Tonetti inguaia Orrigoni

In aula oggi è stato ascoltato anche l’imprenditore gallaratese Pier Tonetti, proprietario dell’area di via Cadore oggetto della presunta tangente da 30 mila euro e in odor di variante puntuale del Pgt, che ha sostanzialmente confermato le accuse mosse a Orrigoni dichiarando che era stato il promotore «dell’operazione di lobby perché doveva realizzare il supermercato in sei mesi.
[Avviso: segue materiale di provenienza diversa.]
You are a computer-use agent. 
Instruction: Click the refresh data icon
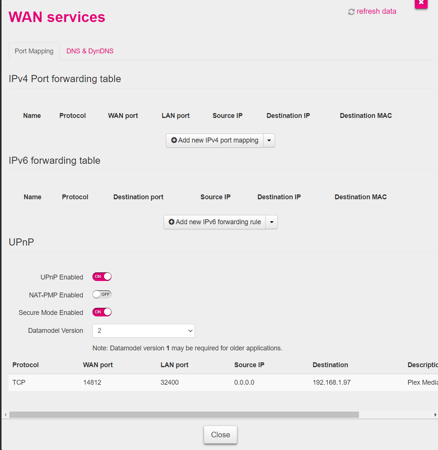(x=351, y=12)
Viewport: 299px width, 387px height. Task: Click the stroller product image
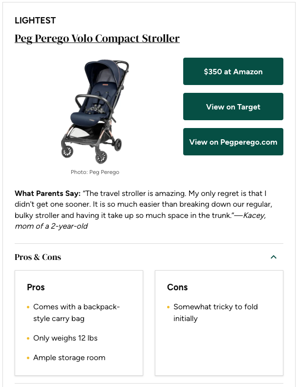[95, 111]
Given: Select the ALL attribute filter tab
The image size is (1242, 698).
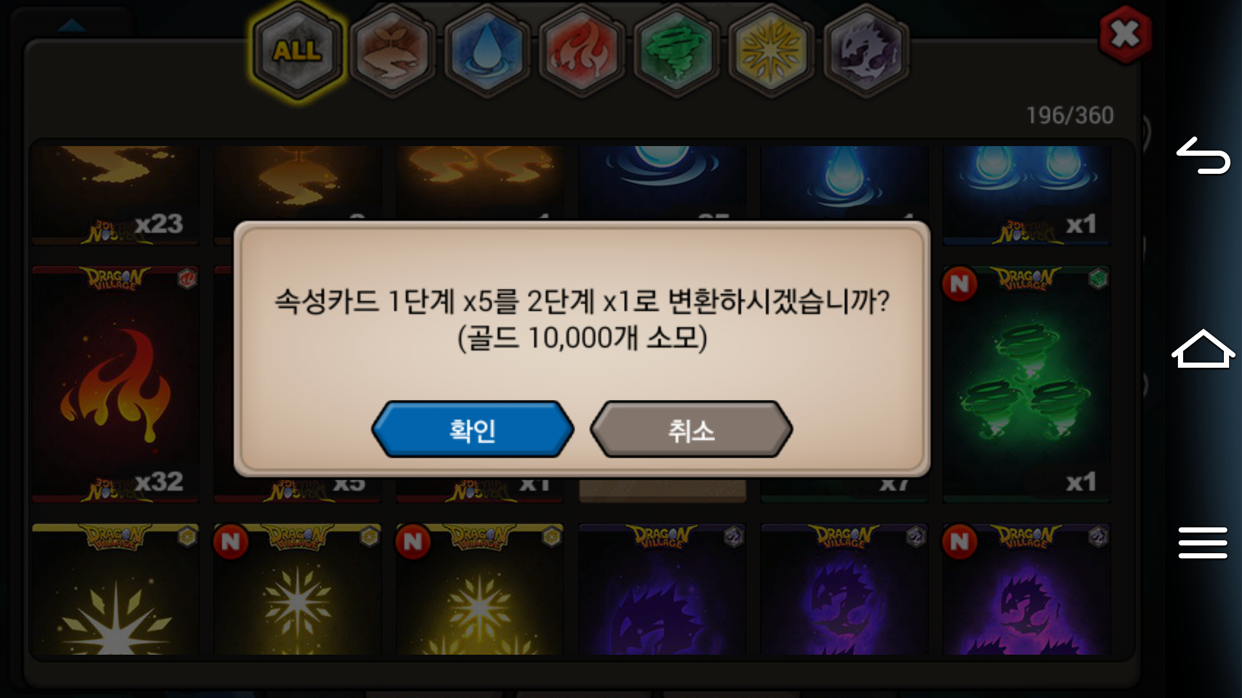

Non ho mai capito perché dovesse fare così in fretta». Questo in replica alla domanda della difesa di Tigros sul perché Orrigoni avrebbe dovuto pagare una mazzetta su un’area che, nella parte di suo interesse, era già commerciale.

Petrone succube di Caianiello

Sul banco anche l’avvocato Stefano Besani al quale, non a caso dopo quanto accaduto nelle tre ore e mezzo di esame di Petrone, l’accusa ha chiesto quali rapporti vi fossero tra l’ex assessore e Caianiello: «Caianiello non lo stimava. Non lo considerava particolarmente brillante. Petrone era succube di Caianiello, lo subiva psicologicamente. L’ho detto anche al Pm: ci parli: è un brav’uomo che si è trovato a dover gestire una situazione che non era in grado di gestire».